Patt Morrison: Karmic justice, karmic remorse

Patt Morrison The Spokesman-Review

Come on, admit it. You love watching people wallow in misery of their own making. You must have read about the guy who fell onto Interstate 5 from the overpass he allegedly had been tagging? He was holding a can of spray paint when he landed. Crime and instant punishment. Three weeks ago, another alleged tagger, who’s been seen a quarter of a million times on YouTube brazenly graffitoing his name above U.S. Highway 101, got busted.

You’re a pretty saintly person if you didn’t have an instant, fleeting sense of “Yeah, they got what was coming to them.” And you’re a pretty sick person if you didn’t, a minute later, feel a little guilty ripple for rejoicing in someone else’s suffering.

All that human ambivalence is right here in an e-mail from one reader, James, to my Los Angeles Times colleague, Ari B. Bloomekatz, who wrote about the tagger: “He fell GOOD … hope he broke his ass and can never walk again.” Right under James’ name was one of those Hallmark thoughts-of-the-day that some people attach to e-mails.
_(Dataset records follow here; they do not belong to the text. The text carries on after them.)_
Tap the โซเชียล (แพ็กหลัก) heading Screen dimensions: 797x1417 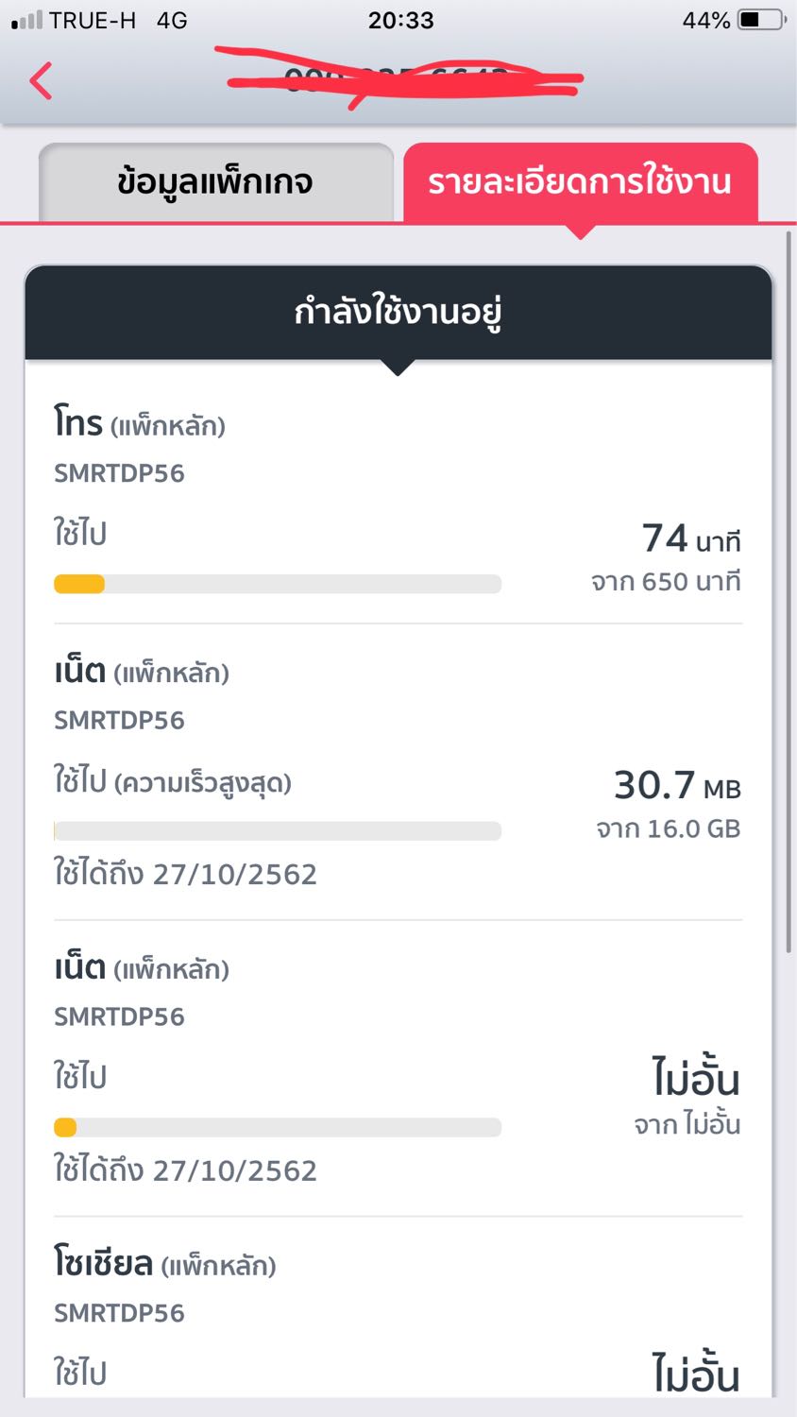[x=164, y=1263]
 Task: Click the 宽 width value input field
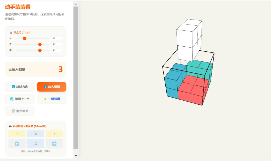(x=57, y=44)
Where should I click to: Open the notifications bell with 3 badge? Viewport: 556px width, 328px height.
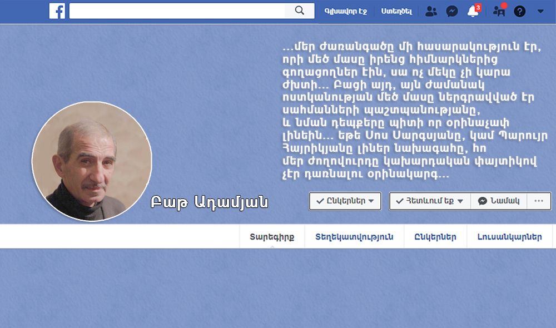coord(473,11)
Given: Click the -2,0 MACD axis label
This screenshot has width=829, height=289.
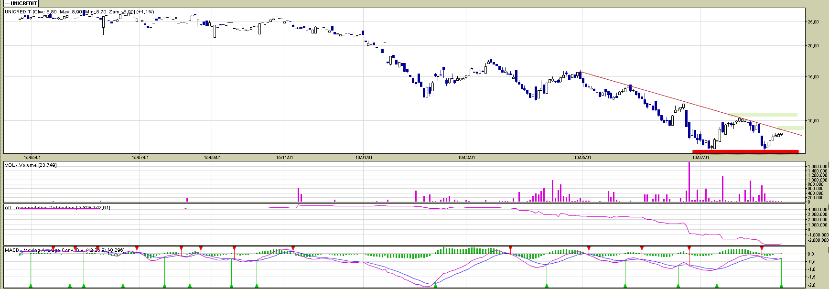Looking at the screenshot, I should pyautogui.click(x=811, y=285).
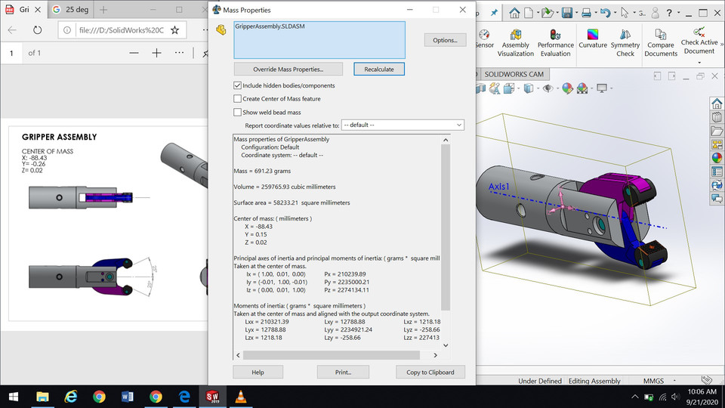725x408 pixels.
Task: Uncheck Include hidden bodies/components
Action: pyautogui.click(x=237, y=85)
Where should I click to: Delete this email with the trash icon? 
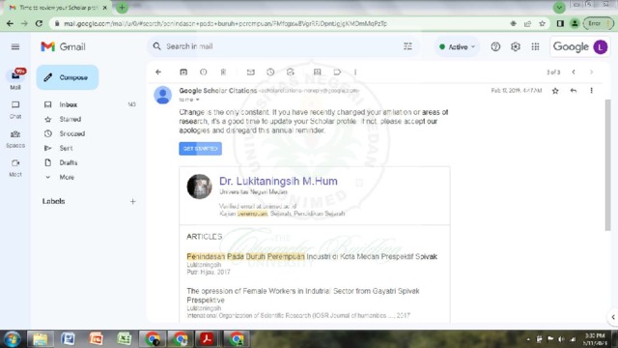pyautogui.click(x=223, y=72)
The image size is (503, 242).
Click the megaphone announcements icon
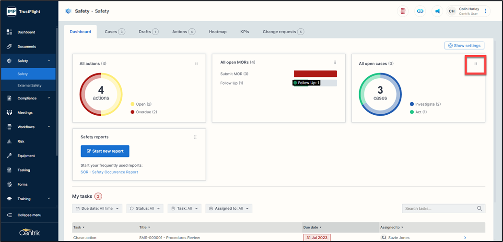437,11
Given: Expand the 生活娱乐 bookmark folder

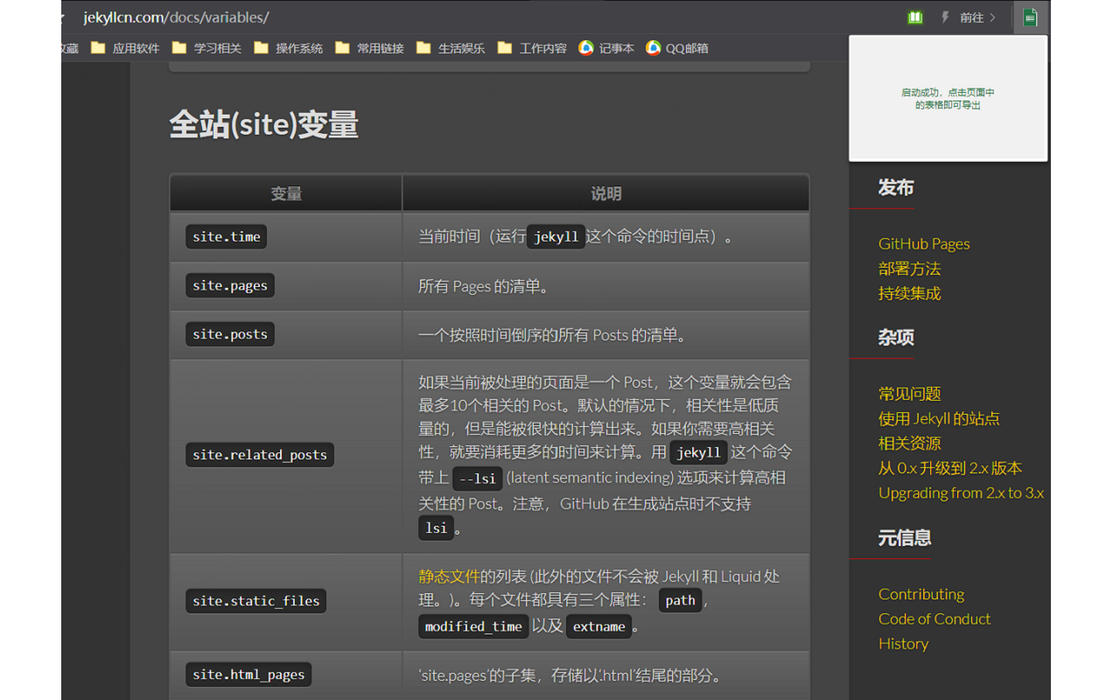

This one read, “Make sure your life has a sense of peace, a sense of purpose and a sense of fulfillment.”

It was whiplash funny, like getting mugged by a Hare Krishna.

There’s no shortage of opportunities for the gloat-and-guilt response. In Oregon, an anti-abortion congressional candidate’s former girlfriend is saying he gave her money for an abortion (he denies knowing that’s what the money was for). This week, I was filling up my hybrid a couple of gas pumps away from a guy who was filling his Hummer – and filling it and filling it. Beautiful.

Why do we love this feeling so much? It’s schadenfreude – the pleasure we take in someone else’s misfortune. Academics have another definition for it. Julie Albright, who teaches social psychology at the University of Southern California, says it’s “the just-world hypothesis,” the belief that others “deserve what they get and get what they deserve.”

The wheels of justice are majestic but slow, the instruments of government are laborious, but karmic payback – that’s instant gratification. “People,” Albright says, “like to organize the world in lines that make sense of things. It’s comforting. If there’s no sense or order to the world, it means everything is chaos.”

Even better, it’s personal. “It’s a way for people to keep the social order, to understand why they’re doing the right thing,” Albright says.

But why, then, the remorse reverb? What interrupts this huge game of gotcha?

Albright can explain that, too. “We have a culture of being nice,” and we’re socialized that way. “You think, ‘There but for the grace of God go I. I might have bought that (Hummer). I might have done something dumb.’ “

So your id screams “Sucker!” and then your superego whispers back “That’s not right” or “Hold on, you could be next.” And yes, the dude was probably tagging – but he broke his back when he fell. How do you feel now?

We still have practically the whole summer ahead of us – celeb screw-ups to relish and then feel remorse about; the satisfaction of knowing that there’s got to be someone driving a bigger gas gobbler than you are.

That’ll be enough to tide us over to November, to the national event that practically runs on high-octane schadenfreude: the election.